Java Map hashCode深究

【Java心得总结七】Java容器下——Map 在自己总结的这篇文章中有提到hashCode，但是没有细究，今天细究整理一下hashCode相关问题

1.hashCode与equals

　　首先我们都知道hashCode()和equals()函数是java基类Object的一部分，我查阅了java7文档，其中对于两者的描述如下：

　　解读这里对hashCode的描述，不难发现：

首先hashCode必须是一个整数，即Integer类型的
其次满足一致性，即在程序的同一次执行无论调用该函数多少次都返回相同的整数。（这里注意是程序的一次执行，而程序不同的执行间是不保证返回相同结果，因为hashcode计算方式可能会涉及到物理地址，而程序的不同执行对象在内存的位置会不同）
另外与equas配合，如果两个对象调用equals相同那么一定拥有相同的hashcode，然而反之，如果两个对象调用equals不相等，hashcode不一定就不同（但是这里提到尽量产生不同的hashcode有利于提高哈希表的性能，减少了冲突嘛）

　　这里突然发现《java编程思想》中对于equals的描述原来出自这里：

自反性：对任意x,x.equals(x)一定返回true
对称性：对任意x,y如果x.equals(y)返回true，则y.equals(y)返回true
传递性：对任意x,y,z如果x.equals(y)和y.equals(z)都返回true，则x.equals(z)返回true
一致性：对任意x,y，equals函数返回的结果无论调用多少次都一致
另外还有就是任意x，x.equals(null)都会返回false
还需要注意的就是一旦equals函数被override，那么hashcode也一定要override以保持前面的原则

2.Map对hashCode的应用

　　Java中HashMap的实现，我截取了部分代码如下：

代码段-1

 /* HashMap实现部分代码 */

 public class HashMap<K,V>

     extends AbstractMap<K,V>

     implements Map<K,V>, Cloneable, Serializable

 {

     /**

      * The default initial capacity - MUST be a power of two.

      */

     static final int DEFAULT_INITIAL_CAPACITY = 16;

     /**

      * The maximum capacity, used if a higher value is implicitly specified

      * by either of the constructors with arguments.
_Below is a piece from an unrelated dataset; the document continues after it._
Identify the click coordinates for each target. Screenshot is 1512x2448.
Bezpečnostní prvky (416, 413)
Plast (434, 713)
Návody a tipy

      * MUST be a power of two <= 1<<30.

      */

     static final int MAXIMUM_CAPACITY = 1 << 30;

     /**

      * The load factor used when none specified in constructor.

      */

     static final float DEFAULT_LOAD_FACTOR = 0.75f;

     /**

      * The table, resized as necessary. Length MUST Always be a power of two.

      */

     transient Entry<K,V>[] table;

     /**

      * The number of key-value mappings contained in this map.

      */

     transient int size;

     /**

      * The next size value at which to resize (capacity * load factor).

      * @serial

      */

     int threshold;

     /**

      * The load factor for the hash table.

      *

      * @serial

      */

     final float loadFactor;

     /**

      * Retrieve object hash code and applies a supplemental hash function to the

      * result hash, which defends against poor quality hash functions.  This is

      * critical because HashMap uses power-of-two length hash tables, that

      * otherwise encounter collisions for hashCodes that do not differ

      * in lower bits. Note: Null keys always map to hash 0, thus index 0.

      */

     final int hash(Object k) {

         int h = 0;

         if (useAltHashing) {

             if (k instanceof String) {

                 return sun.misc.Hashing.stringHash32((String) k);

             }

             h = hashSeed;

         }

         h ^= k.hashCode();

         // This function ensures that hashCodes that differ only by

         // constant multiples at each bit position have a bounded

         // number of collisions (approximately 8 at default load factor).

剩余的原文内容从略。